Important note
Target market definition is an important tool that helps CFD and currency providers tailor their offerings to the needs and knowledge of their target audience. Careful target market definition can help ensure that offerings are transparent and appropriate and that the target audience is protected from unnecessary risk. CFD and currency providers should ensure that their offerings comply with regulatory requirements and that they take appropriate measures to protect the negative target market.

Target market definition

The following is a general description of the target market for contracts for difference and currencies and an explanation of the negative target market:
Preamble:

Target market definition is an important part of European financial market regulation, enshrined in the MiFID II Directive. The target market definition helps providers of financial instruments to identify the target groups for their products and to ensure that their offerings are suitable for these groups.

1. target market
The target market for contracts for difference (CFDs) and currencies primarily includes active traders and investors who have a high level of experience and knowledge of financial markets. This target group is able to understand and appropriately assess the risk of CFDs and currencies.

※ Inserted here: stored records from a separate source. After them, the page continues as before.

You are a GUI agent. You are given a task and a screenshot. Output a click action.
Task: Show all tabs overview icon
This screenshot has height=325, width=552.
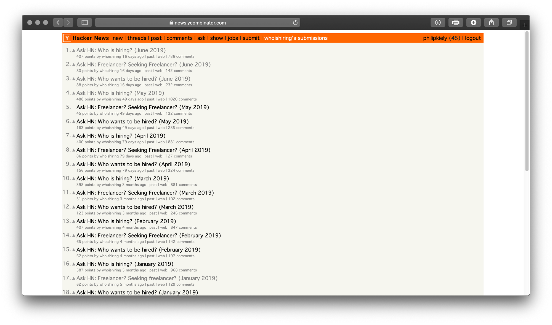[x=509, y=23]
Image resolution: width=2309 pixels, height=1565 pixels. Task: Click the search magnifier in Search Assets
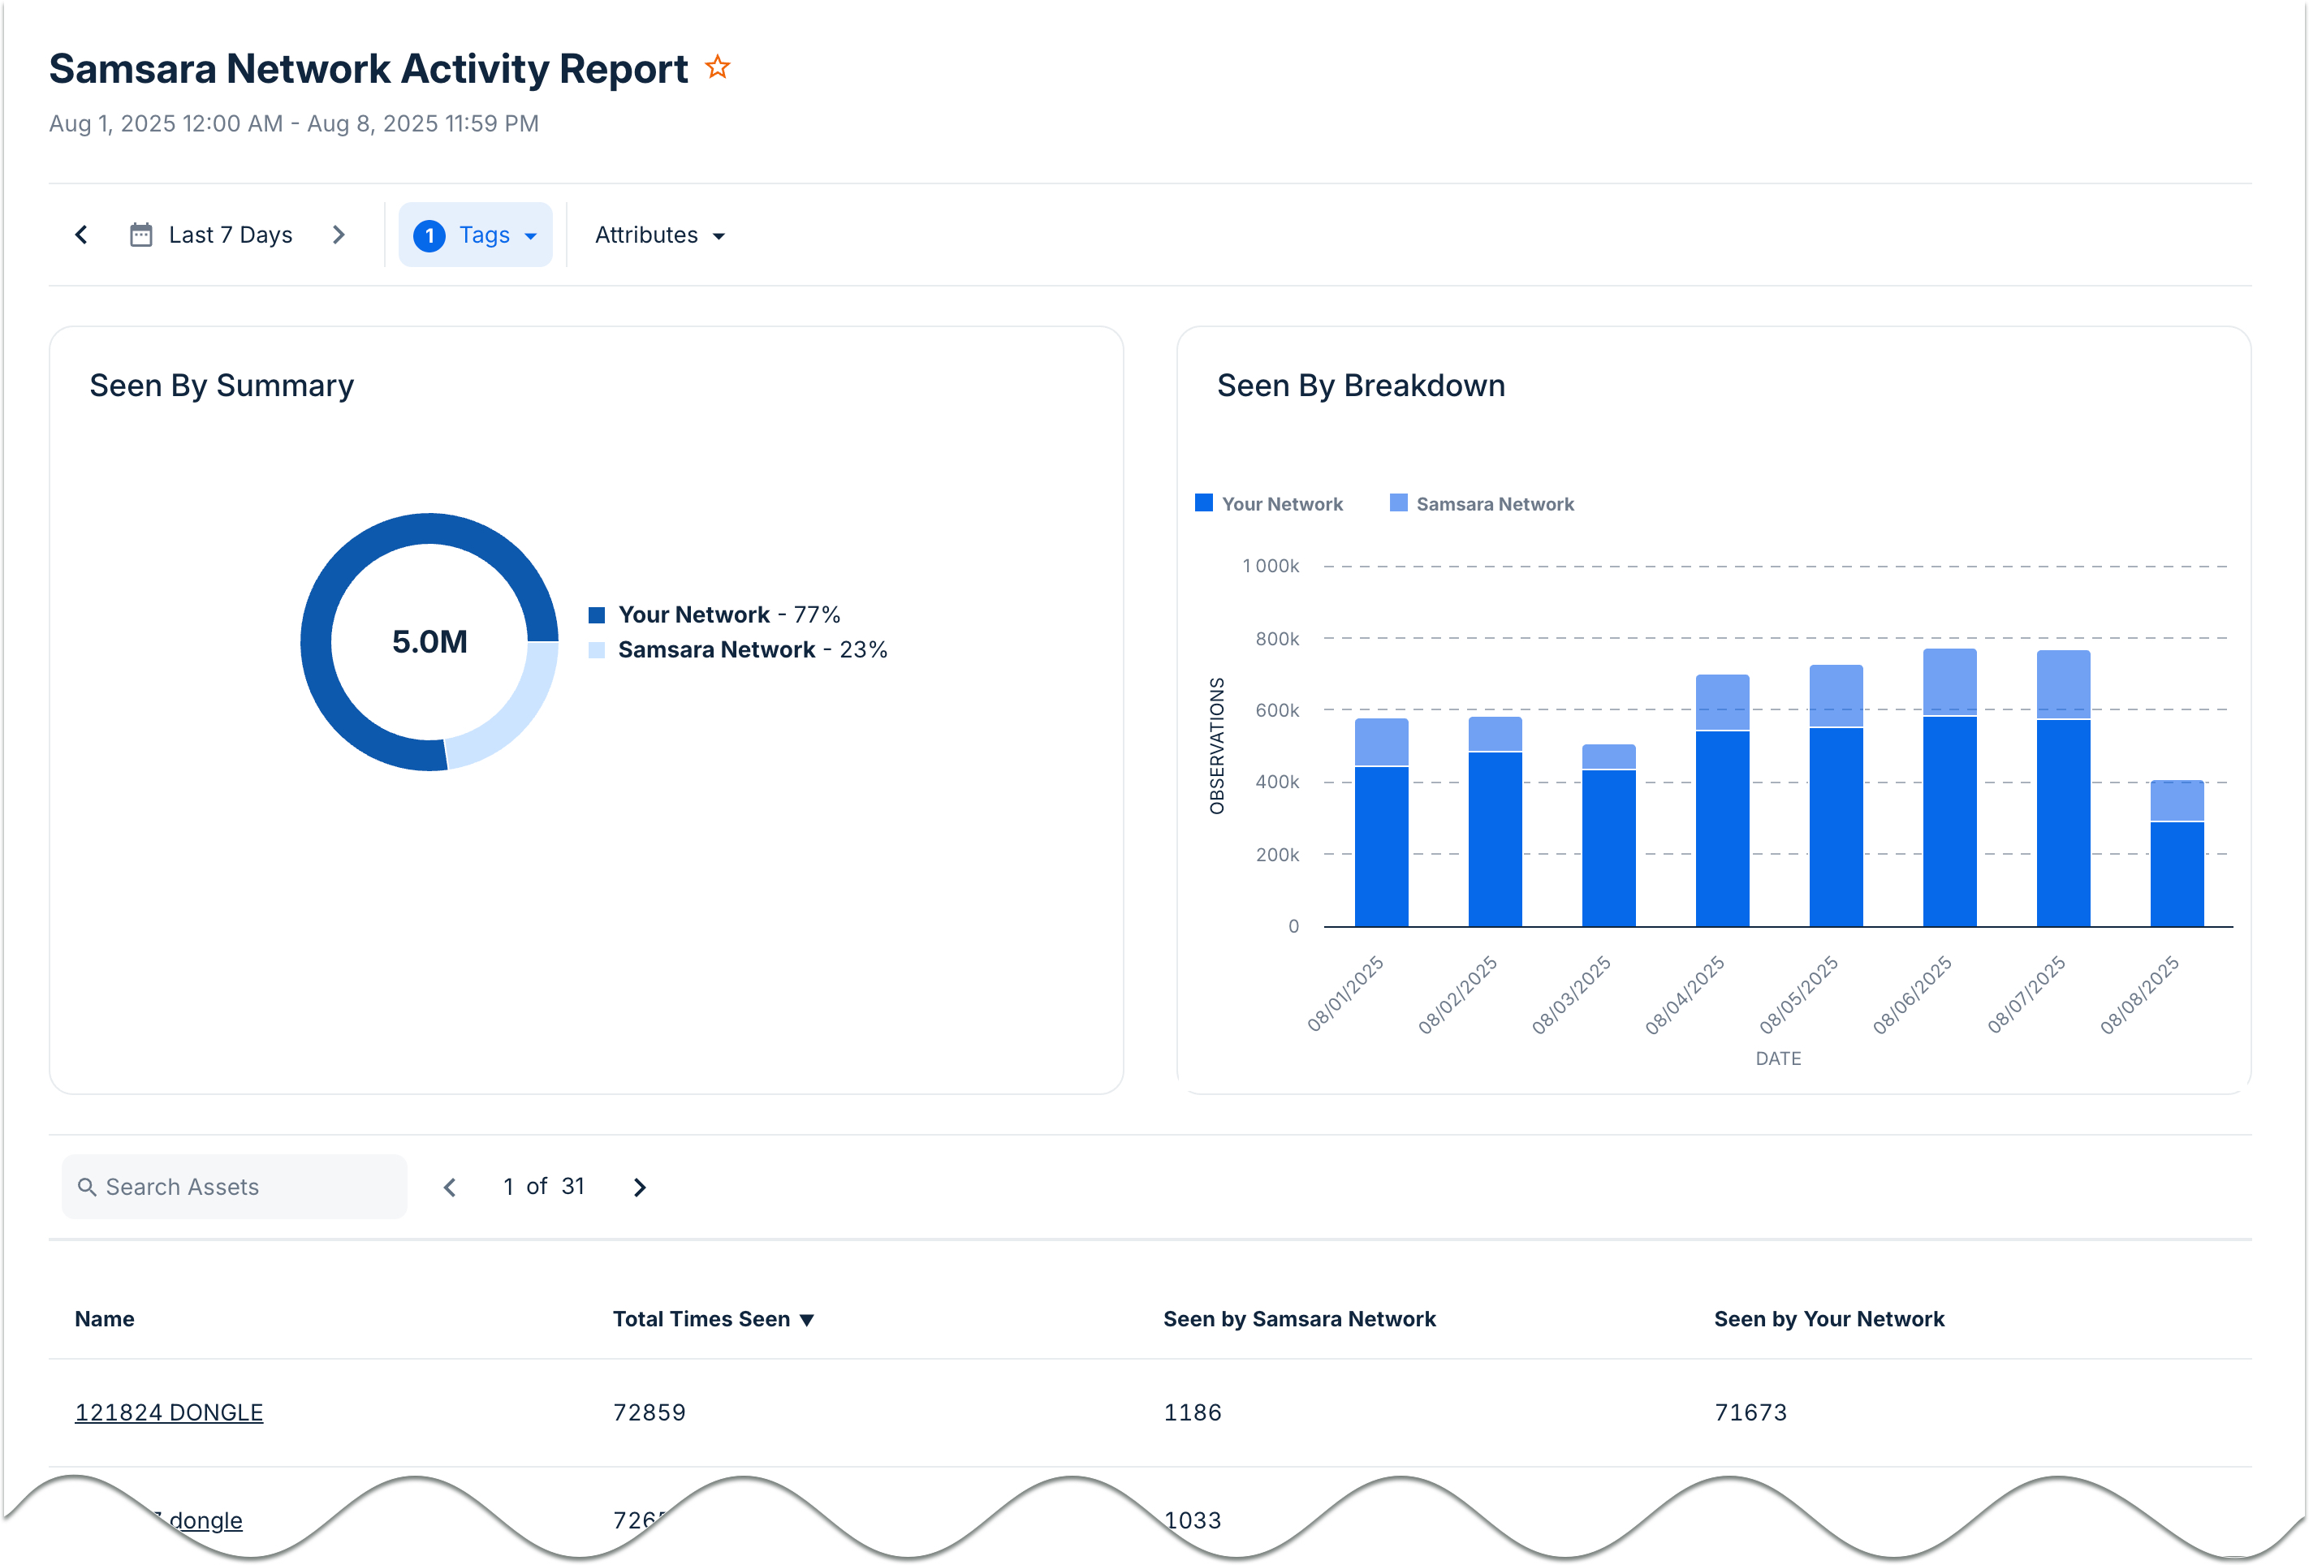(x=87, y=1186)
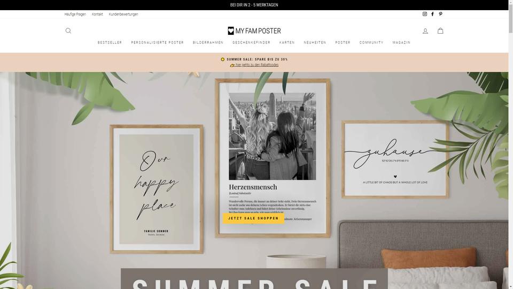Select the Karten menu item

287,43
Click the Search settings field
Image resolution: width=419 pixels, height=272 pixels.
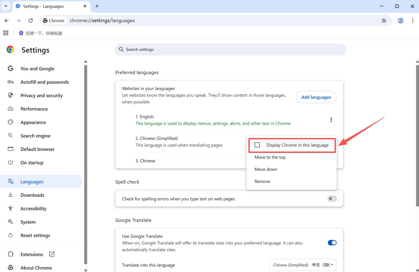[x=230, y=49]
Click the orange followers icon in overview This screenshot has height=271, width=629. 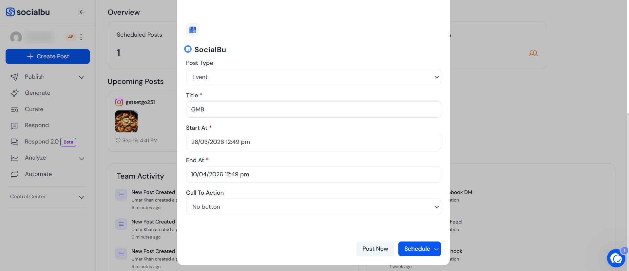(x=533, y=53)
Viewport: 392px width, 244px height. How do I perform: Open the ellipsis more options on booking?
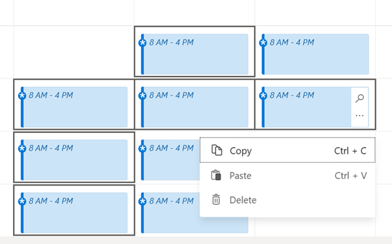(x=360, y=116)
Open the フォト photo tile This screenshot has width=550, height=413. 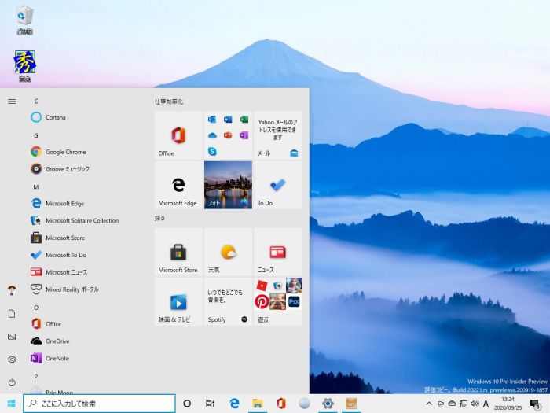(x=228, y=185)
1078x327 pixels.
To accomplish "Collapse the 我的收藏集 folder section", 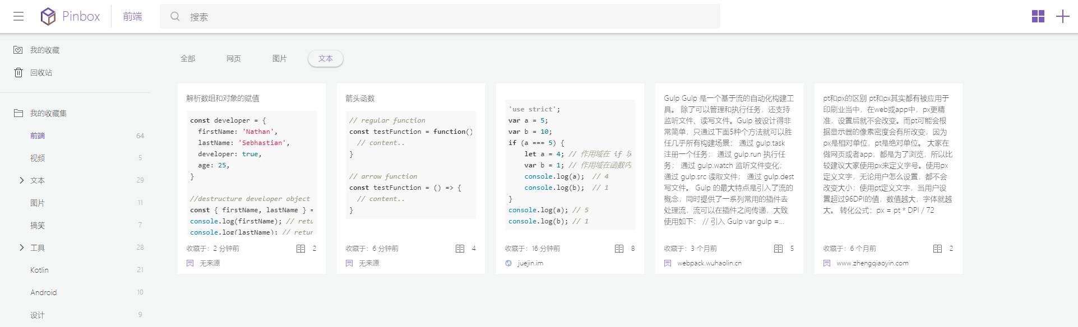I will (48, 113).
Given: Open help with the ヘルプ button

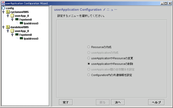Looking at the screenshot, I should coord(156,102).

In addition, CFDs and currencies may be suitable for investors who have a high risk tolerance and are willing to accept losses in order to potentially achieve higher profits. This target group has sufficient liquidity to absorb losses and is able to cope with unforeseen market events.

2. negative target market

The negative target market for CFDs and currencies includes individuals who, due to their age, income or financial knowledge, are unable to adequately understand and evaluate the risks of these financial instruments. In particular, this group includes inexperienced investors who may enter trading CFDs and currencies as a result of marketing campaigns or recommendations.

It is important that providers of CFDs and currencies ensure that their offerings are not directed at this negative target market and that they take appropriate measures to protect this market. This includes, for example, the use of warnings and limiting leverage to an appropriate level.

3. other aspects of target market definition

The following aspects should also be considered when defining the target market for contracts for difference and currencies: Investment Objectives: Providers of CFDs and currencies should ensure that their offerings meet the investment objectives of their target audience. This includes, for example, a focus on short-term speculation or long-term investment. Financial situation: It is important that providers of CFDs and currencies take into account the financial situation of their target group. This includes taking into account income, assets and liquidity. Experience and knowledge: CFDs and currencies providers should ensure that their offerings are suitable for the experience and knowledge of their target audience. This includes, for example, taking into account trading experience, knowledge of financial markets and risk assessment skills. Needs and expectations: CFD and currency providers should ensure that their offerings are appropriate for the needs and expectations of their target audience. This includes, for example, consideration of investment objectives, risk tolerance, and the need for flexible trading options.

4. legal basis

Target market definition is an important aspect of financial instruments regulation, ensuring that offers are adapted to the needs and knowledge of the target group. The legal basis for this is the MiFID II Directive, which was issued by the European Union. The MiFID II Directive requires providers of financial instruments to take appropriate measures to ensure that their offerings are adapted to the needs and knowledge of their target group.